Activity — Would you return every entry, exactly as it is written?

----

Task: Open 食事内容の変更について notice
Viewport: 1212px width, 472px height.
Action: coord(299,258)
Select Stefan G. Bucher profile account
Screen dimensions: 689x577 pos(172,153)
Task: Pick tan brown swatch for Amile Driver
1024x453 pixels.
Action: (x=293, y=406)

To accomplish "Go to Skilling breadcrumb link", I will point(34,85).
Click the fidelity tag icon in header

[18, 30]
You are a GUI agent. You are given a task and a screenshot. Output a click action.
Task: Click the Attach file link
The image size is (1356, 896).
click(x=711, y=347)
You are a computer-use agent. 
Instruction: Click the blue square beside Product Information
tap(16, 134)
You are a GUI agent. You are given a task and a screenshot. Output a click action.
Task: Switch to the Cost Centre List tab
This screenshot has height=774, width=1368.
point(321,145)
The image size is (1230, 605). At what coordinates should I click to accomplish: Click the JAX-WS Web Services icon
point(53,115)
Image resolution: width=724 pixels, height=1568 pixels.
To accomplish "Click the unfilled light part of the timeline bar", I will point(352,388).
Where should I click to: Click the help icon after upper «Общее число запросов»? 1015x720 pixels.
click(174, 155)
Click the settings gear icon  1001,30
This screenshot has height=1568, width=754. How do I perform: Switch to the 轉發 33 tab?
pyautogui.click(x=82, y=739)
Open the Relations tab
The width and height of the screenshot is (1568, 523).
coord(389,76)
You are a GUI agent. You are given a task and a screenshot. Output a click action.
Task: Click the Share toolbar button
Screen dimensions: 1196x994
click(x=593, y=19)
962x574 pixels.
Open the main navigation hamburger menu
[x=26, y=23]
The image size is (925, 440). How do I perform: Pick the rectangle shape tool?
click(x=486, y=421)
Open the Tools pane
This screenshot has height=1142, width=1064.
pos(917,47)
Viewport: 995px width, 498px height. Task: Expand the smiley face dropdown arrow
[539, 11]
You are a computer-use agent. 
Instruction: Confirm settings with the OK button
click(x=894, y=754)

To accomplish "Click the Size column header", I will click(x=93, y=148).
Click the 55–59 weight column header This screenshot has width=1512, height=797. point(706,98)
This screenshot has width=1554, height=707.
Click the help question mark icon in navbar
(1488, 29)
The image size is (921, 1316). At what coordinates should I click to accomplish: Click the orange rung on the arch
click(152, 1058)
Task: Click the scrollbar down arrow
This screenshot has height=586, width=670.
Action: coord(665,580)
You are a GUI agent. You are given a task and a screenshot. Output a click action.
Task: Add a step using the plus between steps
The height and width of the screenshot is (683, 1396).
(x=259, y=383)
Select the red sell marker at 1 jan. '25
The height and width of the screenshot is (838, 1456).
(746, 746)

----

Your response —
Task: Open 食事内容の変更について notice
Viewport: 1212px width, 472px height.
Action: coord(299,258)
Select Stefan G. Bucher profile account
Screen dimensions: 689x577 pos(172,153)
Task: Pick tan brown swatch for Amile Driver
1024x453 pixels.
Action: (x=293, y=406)

To accomplish "Go to Skilling breadcrumb link", I will point(34,85).
Click the fidelity tag icon in header

[18, 30]
You are a GUI agent. You are given a task and a screenshot. Output a click action.
Task: Click the Attach file link
The image size is (1356, 896).
click(x=711, y=347)
You are a computer-use agent. 
Instruction: Click the blue square beside Product Information
tap(16, 134)
You are a GUI agent. You are given a task and a screenshot. Output a click action.
Task: Switch to the Cost Centre List tab
This screenshot has height=774, width=1368.
point(321,145)
The image size is (1230, 605). At what coordinates should I click to accomplish: Click the JAX-WS Web Services icon
point(53,115)
Image resolution: width=724 pixels, height=1568 pixels.
To accomplish "Click the unfilled light part of the timeline bar", I will point(352,388).
Where should I click to: Click the help icon after upper «Общее число запросов»? 1015x720 pixels.
click(174, 155)
Click the settings gear icon  1001,30
This screenshot has height=1568, width=754. How do I perform: Switch to the 轉發 33 tab?
pyautogui.click(x=82, y=739)
Open the Relations tab
The width and height of the screenshot is (1568, 523).
coord(389,76)
You are a GUI agent. You are given a task and a screenshot. Output a click action.
Task: Click the Share toolbar button
Screen dimensions: 1196x994
click(x=593, y=19)
962x574 pixels.
Open the main navigation hamburger menu
[x=26, y=23]
The image size is (925, 440). How do I perform: Pick the rectangle shape tool?
click(x=486, y=421)
Open the Tools pane
This screenshot has height=1142, width=1064.
pos(917,47)
Viewport: 995px width, 498px height. Task: Expand the smiley face dropdown arrow
[539, 11]
You are a computer-use agent. 
Instruction: Confirm settings with the OK button
click(x=894, y=754)

To accomplish "Click the Size column header", I will click(x=93, y=148).
Click the 55–59 weight column header This screenshot has width=1512, height=797. point(706,98)
This screenshot has width=1554, height=707.
Click the help question mark icon in navbar
(1488, 29)
The image size is (921, 1316). At what coordinates should I click to accomplish: Click the orange rung on the arch
click(152, 1058)
Task: Click the scrollbar down arrow
This screenshot has height=586, width=670.
Action: coord(665,580)
You are a GUI agent. You are given a task and a screenshot. Output a click action.
Task: Add a step using the plus between steps
The height and width of the screenshot is (683, 1396).
(x=259, y=383)
Select the red sell marker at 1 jan. '25
The height and width of the screenshot is (838, 1456).
(746, 746)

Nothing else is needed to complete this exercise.